Dalam reorganisasi dan transformasi organisasi BAZNAS di daerah sesuai dengan ketentuan Undang-Undang Nomor 23 Tahun 2011 tentang Pengelolaan Zakat dan Peraturan Pemerintah Nomor 14 Tahun 2014, saya mencatat beberapa aspek yang membutuhkan kesatuan persepsi dan sinkronisasi antara BAZNAS, Kementerian Agama dan Pemerintah Daerah dalam mengeksekusi ketentuan regulasi, yaitu:

Pertama, Pimpinan BAZNAS provinsi dan Pimpinan BAZNAS kabupaten/kota terdiri atas ketua dan paling banyak 4 (empat) orang wakil ketua semuanya berasal dari unsur masyarakat yang meliputi ulama, tenaga professional dan tokoh masyarakat Islam. Tidak ada unsur pejabat pemerintah dalam struktur pimpinan BAZNAS di daerah. Masa jabatan Pimpinan BAZNAS provinsi dan Pimpinan BAZNAS kabupaten/kota disesuaikan dengan masa jabatan anggota BAZNAS di pusat yaitu 5 (lima) tahun. Di bawah struktur pimpinan diangkat struktur Pelaksana dengan keputusan Ketua BAZNAS provinsi dan Ketua BAZNAS kabupaten/kota. Adapun struktur Pelaksana BAZNAS di daerah bukan pegawai negeri dan atau pegawai negeri sipil yang diperbantukan.

Kedua, BAZNAS provinsi bertanggungjawab kepada BAZNAS dan pemerintah daerah provinsi, sedangkan BAZNAS kabupaten/kota bertanggungjawab kepada BAZNAS provinsi dan pemerintah daerah kabupaten/kota.

Ketiga, calon pimpinan BAZNAS provinsi dan BAZNAS kabupaten/kota dipilih melalui proses seleksi secara terbuka oleh tim seleksi yang dibentuk oleh gubernur dan bupati/walikota.
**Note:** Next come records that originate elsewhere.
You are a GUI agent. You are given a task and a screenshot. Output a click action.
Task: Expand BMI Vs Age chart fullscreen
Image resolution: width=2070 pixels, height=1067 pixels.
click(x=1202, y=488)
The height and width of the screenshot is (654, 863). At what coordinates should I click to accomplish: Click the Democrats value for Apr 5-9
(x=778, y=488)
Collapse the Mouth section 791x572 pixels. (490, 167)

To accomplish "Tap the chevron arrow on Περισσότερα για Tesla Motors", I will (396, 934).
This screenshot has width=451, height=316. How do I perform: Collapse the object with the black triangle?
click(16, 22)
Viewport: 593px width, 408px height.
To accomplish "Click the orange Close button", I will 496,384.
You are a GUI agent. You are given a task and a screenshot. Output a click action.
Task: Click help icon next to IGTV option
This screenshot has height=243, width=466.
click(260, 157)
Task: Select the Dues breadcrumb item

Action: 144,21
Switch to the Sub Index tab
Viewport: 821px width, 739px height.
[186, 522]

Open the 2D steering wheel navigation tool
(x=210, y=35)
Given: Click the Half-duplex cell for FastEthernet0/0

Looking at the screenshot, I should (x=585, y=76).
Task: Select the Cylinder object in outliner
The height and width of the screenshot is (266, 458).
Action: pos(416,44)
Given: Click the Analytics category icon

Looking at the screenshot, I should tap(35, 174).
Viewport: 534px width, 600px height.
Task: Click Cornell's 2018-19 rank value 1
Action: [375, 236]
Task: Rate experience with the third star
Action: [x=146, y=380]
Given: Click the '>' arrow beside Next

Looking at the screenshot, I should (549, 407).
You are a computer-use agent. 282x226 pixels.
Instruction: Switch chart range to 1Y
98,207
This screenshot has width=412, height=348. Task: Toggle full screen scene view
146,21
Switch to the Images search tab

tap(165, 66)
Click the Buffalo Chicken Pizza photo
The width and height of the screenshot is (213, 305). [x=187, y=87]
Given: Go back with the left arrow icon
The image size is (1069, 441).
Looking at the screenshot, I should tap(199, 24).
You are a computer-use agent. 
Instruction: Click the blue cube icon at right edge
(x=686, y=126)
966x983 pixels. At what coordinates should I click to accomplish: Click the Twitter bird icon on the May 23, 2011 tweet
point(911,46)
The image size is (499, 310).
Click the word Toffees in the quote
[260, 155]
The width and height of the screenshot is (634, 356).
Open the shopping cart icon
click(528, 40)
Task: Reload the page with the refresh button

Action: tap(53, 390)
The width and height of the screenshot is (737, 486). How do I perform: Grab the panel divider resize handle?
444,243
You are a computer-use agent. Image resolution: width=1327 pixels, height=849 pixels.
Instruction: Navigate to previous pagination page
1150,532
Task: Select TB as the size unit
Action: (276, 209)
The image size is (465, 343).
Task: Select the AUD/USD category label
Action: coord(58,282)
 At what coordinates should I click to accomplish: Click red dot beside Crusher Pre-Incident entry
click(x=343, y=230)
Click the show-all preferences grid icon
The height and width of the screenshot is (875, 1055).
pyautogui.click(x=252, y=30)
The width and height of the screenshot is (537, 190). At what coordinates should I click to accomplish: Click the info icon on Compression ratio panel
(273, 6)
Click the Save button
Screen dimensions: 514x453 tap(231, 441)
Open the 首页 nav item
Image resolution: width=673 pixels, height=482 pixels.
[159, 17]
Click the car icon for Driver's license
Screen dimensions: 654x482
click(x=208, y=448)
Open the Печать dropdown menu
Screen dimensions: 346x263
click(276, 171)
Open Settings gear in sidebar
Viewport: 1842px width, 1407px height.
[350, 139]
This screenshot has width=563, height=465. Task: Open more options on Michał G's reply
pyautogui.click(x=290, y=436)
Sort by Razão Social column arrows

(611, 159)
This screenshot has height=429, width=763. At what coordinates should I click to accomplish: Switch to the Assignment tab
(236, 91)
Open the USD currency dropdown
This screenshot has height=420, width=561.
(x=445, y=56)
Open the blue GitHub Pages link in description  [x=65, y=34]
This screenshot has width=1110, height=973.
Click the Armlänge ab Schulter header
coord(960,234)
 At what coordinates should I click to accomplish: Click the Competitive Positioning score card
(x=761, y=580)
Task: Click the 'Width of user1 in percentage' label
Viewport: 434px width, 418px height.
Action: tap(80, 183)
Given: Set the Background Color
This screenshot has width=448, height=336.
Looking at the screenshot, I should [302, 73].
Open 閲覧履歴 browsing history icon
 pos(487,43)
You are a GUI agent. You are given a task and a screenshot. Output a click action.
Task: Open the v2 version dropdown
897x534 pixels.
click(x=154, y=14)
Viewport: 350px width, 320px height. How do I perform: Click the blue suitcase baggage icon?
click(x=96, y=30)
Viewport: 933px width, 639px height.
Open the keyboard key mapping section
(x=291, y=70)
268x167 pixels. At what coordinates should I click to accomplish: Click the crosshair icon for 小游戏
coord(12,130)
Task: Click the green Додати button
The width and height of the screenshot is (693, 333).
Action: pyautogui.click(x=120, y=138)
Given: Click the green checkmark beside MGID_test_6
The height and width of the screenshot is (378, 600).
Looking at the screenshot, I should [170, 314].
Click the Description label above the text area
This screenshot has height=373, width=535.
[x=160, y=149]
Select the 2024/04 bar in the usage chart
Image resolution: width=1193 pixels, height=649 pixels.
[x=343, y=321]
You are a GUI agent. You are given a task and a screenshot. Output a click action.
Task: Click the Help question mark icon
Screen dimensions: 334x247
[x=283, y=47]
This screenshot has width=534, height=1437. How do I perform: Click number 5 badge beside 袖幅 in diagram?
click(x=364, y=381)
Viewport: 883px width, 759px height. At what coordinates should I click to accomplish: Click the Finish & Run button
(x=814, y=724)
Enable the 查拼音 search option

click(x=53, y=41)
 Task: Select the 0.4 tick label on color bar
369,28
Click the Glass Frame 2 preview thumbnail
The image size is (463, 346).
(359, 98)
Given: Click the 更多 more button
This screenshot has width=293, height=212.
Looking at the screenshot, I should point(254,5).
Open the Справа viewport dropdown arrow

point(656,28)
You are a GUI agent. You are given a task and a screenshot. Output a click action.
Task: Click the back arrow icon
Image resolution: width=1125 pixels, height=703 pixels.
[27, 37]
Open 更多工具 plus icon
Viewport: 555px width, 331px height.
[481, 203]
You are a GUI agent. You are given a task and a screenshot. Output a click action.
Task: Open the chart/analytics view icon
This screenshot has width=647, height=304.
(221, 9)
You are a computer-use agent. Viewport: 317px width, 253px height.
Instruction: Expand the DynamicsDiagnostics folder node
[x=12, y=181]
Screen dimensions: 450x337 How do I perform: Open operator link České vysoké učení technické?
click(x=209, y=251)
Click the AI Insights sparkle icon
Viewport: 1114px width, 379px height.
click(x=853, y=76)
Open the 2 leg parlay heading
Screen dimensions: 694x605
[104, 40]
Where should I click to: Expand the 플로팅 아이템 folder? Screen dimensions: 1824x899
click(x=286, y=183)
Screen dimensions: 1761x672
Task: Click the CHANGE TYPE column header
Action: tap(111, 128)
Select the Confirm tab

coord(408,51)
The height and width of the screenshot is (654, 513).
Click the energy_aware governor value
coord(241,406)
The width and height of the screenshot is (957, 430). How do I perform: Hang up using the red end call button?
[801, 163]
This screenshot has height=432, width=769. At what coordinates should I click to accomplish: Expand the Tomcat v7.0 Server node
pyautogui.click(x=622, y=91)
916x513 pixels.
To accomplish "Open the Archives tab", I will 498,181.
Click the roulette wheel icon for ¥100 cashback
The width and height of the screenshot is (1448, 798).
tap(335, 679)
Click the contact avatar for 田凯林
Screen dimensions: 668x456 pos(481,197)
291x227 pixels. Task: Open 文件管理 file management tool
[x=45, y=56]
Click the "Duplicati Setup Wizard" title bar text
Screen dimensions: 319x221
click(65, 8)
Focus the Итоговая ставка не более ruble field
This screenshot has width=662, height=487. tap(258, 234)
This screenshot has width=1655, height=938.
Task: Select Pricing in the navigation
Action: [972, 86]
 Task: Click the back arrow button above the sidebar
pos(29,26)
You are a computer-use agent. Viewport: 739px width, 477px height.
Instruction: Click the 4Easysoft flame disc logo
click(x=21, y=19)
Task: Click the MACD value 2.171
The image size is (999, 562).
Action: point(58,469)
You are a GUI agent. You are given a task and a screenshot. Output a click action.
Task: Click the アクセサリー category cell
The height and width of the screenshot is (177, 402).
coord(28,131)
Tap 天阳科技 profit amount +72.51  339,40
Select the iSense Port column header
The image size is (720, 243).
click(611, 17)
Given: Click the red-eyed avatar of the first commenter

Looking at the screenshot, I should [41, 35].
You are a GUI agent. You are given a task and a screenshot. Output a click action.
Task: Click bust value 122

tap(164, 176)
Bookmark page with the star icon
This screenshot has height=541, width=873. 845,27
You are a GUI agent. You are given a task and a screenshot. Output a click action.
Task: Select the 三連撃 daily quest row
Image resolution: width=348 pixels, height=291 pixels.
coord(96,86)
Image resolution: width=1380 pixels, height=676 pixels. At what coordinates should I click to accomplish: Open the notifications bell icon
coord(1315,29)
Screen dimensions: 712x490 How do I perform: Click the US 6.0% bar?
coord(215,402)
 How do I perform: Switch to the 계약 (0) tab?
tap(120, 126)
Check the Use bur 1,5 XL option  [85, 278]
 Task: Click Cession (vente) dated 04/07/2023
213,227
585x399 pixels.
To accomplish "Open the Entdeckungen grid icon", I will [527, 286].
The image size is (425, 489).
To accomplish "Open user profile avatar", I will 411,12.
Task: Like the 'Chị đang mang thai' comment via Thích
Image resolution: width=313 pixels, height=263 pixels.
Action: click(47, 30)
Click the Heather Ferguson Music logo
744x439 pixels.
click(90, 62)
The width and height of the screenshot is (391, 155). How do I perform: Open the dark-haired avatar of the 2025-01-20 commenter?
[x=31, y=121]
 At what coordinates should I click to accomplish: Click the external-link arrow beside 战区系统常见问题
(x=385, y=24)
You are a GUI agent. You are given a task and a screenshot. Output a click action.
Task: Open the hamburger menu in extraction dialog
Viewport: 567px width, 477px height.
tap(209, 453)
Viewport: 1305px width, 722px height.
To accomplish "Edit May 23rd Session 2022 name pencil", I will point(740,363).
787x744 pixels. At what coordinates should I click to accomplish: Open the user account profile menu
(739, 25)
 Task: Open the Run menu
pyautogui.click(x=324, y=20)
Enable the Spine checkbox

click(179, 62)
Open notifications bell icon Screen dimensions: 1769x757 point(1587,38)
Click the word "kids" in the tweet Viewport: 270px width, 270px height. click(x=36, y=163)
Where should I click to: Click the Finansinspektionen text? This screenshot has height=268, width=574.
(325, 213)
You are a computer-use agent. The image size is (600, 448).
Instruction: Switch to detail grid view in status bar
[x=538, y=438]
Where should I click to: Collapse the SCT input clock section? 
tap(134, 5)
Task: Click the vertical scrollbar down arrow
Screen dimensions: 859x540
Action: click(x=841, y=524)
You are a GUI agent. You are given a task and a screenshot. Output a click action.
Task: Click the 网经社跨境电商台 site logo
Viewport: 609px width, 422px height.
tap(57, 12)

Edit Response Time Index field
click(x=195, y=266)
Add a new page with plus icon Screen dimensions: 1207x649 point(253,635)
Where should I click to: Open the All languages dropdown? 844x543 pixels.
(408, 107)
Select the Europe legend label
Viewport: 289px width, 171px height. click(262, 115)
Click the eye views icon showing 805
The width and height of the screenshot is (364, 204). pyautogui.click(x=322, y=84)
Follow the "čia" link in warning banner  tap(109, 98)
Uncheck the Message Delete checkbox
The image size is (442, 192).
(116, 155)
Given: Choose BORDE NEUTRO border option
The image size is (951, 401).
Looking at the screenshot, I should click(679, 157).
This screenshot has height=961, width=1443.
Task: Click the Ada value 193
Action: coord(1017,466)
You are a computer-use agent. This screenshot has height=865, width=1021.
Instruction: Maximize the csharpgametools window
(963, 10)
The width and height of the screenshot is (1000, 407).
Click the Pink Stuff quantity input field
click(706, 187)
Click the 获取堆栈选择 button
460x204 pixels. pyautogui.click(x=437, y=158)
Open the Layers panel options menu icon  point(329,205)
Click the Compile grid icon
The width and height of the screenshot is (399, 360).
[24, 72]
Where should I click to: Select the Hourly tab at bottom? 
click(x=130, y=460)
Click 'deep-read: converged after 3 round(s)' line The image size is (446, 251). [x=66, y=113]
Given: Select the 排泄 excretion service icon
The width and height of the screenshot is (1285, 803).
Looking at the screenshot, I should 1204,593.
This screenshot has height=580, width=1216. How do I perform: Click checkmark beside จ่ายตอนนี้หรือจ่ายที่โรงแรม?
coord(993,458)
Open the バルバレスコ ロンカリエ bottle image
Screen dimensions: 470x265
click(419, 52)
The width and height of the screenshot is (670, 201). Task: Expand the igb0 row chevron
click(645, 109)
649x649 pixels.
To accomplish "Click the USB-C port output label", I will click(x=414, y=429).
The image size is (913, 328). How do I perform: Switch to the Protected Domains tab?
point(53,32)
Tim seleksi calon anggota BAZNAS provinsi dan BAZNAS kabupaten/kota disesuaikan jumlahnya dengan kebutuhan dan melibatkan unsur Kementerian Agama.

Keempat, persyaratan untuk dapat diangkat sebagai pimpinan BAZNAS provinsi dan BAZNAS kabupaten/kota sama dengan persyaratan untuk dapat diangkat sebagai anggota BAZNAS. Persyaratan tersebut sesuai pasal 11 Undang-Undang No 23 Tahun 2011 paling sedikit harus: (a) warga negara Indonesia; (b) beragama Islam; (c) bertakwa kepada Allah SWT; (d) berakhlak mulia; (e) berusia minimal 40 tahun; (f) sehat jasmani dan rohani; (g) tidak menjadi anggota partai politik; (h) memiliki kompetensi di bidang pengelolaan zakat dan (i) tidak pernah dihukum karena melakukan tindak pidana kejahatan yang diancam dengan pidana penjara paling singkat 5 tahun.

Kelima, pengangkatan Pimpinan BAZNAS provinsi ditetapkan dengan Keputusan Gubernur, dan pengangkatan Pimpinan BAZNAS kabupaten/kota ditetapkan dengan Keputusan Bupati/Walikota.

Keenam, pengangkatan pimpinan BAZNAS provinsi dan BAZNAS kabupaten/kota terlebih dahulu harus mendapatkan pertimbangan BAZNAS. Mekanisme pengajuan pertimbangan ialah dari gubernur dan bupati/walikota kepada BAZNAS pusat atas 5 (lima) calon pimpinan BAZNAS di daerah yang telah dipilih oleh tim seleksi.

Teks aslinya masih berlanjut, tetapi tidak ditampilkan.